I still haven’t managed to make too much progress on finding out more information on the Canadian Native soldier who apparently died in Glasgow in 1916/17. However, while researching information about him and his unit, I’ve discovered some great tidbits from The Glasgow Herald newspaper’s archive.
These were all taken from the paper’s December 7-10th, 1916 editions. When it comes to ideas for stories, they’re an absolute gift for historical fiction writers.
Penpals wanted for Irish POWs imprisoned in Germany.
1,000 maids wanted in Canada. Travel and personal costs all paid for. (Why did Canada need 1,000 maids in the middle of a war??)
An ex-soldier, who married at the beginning of the war in 1914, was discharged a year later for medical reasons. His wife then ‘refused to take up house’ with him, so he ‘married’ another woman. He was found guilty of bigamy and jailed for 2 months and the woman he ‘married’ jailed for 30 days!
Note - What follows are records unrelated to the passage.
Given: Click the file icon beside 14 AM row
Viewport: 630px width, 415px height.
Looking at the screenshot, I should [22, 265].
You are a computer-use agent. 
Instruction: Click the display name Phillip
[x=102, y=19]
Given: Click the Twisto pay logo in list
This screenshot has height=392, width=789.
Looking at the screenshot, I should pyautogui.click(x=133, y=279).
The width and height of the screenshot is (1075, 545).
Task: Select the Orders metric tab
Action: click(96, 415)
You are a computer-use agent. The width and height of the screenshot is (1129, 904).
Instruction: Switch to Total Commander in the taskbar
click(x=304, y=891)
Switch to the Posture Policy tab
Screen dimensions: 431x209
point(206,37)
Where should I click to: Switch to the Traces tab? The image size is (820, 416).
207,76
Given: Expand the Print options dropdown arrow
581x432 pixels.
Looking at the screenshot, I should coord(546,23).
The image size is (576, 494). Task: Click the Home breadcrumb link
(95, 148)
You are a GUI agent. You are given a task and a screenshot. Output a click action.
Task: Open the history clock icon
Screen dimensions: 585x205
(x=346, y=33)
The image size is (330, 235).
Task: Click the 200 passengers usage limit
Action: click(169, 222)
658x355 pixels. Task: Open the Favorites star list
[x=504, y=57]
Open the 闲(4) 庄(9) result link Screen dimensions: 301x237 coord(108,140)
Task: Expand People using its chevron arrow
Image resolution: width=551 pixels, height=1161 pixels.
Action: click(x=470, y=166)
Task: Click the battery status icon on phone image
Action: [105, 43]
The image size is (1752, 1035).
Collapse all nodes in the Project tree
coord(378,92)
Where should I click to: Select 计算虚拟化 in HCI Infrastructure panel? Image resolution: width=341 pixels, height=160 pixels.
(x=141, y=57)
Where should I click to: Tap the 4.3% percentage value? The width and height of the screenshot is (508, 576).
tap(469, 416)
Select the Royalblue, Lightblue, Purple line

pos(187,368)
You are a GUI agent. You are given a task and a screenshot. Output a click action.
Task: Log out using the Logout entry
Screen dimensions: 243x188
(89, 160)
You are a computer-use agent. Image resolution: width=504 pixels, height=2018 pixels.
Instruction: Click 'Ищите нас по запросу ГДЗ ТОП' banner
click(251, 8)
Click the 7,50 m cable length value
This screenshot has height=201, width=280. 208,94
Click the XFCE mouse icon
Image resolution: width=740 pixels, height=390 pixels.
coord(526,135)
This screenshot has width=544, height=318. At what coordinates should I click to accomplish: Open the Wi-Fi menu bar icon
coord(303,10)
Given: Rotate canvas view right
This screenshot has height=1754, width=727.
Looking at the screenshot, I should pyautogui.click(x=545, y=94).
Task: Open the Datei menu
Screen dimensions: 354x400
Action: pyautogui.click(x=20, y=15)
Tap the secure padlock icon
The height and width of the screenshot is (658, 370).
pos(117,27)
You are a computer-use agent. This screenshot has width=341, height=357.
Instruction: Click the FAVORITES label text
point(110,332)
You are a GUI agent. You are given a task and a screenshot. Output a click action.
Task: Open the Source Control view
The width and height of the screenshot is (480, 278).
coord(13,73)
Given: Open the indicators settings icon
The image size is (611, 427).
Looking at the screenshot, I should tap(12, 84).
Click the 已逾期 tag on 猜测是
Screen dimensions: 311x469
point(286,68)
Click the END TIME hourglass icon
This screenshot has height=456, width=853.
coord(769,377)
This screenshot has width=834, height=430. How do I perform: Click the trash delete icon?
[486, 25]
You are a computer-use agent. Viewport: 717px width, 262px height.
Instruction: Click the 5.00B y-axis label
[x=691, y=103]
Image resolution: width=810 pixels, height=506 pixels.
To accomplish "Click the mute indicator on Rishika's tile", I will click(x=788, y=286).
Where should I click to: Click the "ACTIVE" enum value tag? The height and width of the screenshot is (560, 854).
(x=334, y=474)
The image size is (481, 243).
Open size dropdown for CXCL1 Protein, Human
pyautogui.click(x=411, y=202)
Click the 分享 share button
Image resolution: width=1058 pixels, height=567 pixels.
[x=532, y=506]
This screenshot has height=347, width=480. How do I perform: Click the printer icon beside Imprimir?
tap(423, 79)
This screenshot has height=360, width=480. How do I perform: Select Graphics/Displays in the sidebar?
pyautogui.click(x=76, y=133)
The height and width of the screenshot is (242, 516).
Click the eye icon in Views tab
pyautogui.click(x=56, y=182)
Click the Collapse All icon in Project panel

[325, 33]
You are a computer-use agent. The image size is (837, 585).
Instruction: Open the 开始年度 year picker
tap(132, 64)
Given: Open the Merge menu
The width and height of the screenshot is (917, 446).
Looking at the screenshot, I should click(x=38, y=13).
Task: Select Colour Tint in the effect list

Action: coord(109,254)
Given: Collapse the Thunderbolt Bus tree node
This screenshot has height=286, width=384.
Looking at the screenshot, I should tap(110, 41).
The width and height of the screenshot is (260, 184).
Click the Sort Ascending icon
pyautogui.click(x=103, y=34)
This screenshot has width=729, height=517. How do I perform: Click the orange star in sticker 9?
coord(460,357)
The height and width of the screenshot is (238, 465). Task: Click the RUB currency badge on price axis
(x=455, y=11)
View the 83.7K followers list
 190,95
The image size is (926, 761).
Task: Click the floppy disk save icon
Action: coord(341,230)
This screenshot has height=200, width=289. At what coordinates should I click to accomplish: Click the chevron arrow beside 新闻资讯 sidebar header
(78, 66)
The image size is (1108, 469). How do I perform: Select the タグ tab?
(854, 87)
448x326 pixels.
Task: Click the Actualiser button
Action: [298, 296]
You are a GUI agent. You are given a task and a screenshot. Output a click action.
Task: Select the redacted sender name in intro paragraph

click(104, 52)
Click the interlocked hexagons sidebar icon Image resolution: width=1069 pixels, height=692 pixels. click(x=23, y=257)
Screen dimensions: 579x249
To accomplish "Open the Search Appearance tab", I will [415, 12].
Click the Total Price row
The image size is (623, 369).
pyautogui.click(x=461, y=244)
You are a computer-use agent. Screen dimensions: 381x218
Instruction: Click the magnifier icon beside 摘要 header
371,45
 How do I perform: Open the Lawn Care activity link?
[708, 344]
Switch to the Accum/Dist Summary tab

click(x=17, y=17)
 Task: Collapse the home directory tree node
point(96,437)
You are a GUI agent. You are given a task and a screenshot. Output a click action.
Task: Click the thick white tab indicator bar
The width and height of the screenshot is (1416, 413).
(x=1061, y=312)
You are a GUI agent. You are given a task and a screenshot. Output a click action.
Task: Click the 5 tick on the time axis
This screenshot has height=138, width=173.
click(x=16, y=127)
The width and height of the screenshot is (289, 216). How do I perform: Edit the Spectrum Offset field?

A psychic, who told a woman her husband would die in France, was jailed for causing emotional distress and lowering morale.
An angry letter from a woman whose husband was a POW. She was required to donate over 2 pounds sterling a month to insure he received care parcels while only receiving 3/4 of that per month to house, feed and clothe her family. Imagine the physical and mental hardships she must have suffered caring for her family while worrying about her husband.
I feel really sorry for the last woman you mentioned. Unfortunately, I don’t think that kind of attitude was unusual. Men controlled the money and had no idea what it took to feed and clothe a family.
You’re right, there is so much material out there to inspire writers. What I find amazing is how much of it is so utterly unbelievable. If we put these things into our stories people would say it was too far-fetched.
You’re absolutely right about them not having a clue about the cost of things. As for the truth being so far-fetched…people wouldn’t believe half the things in the papers if we put it into our stories.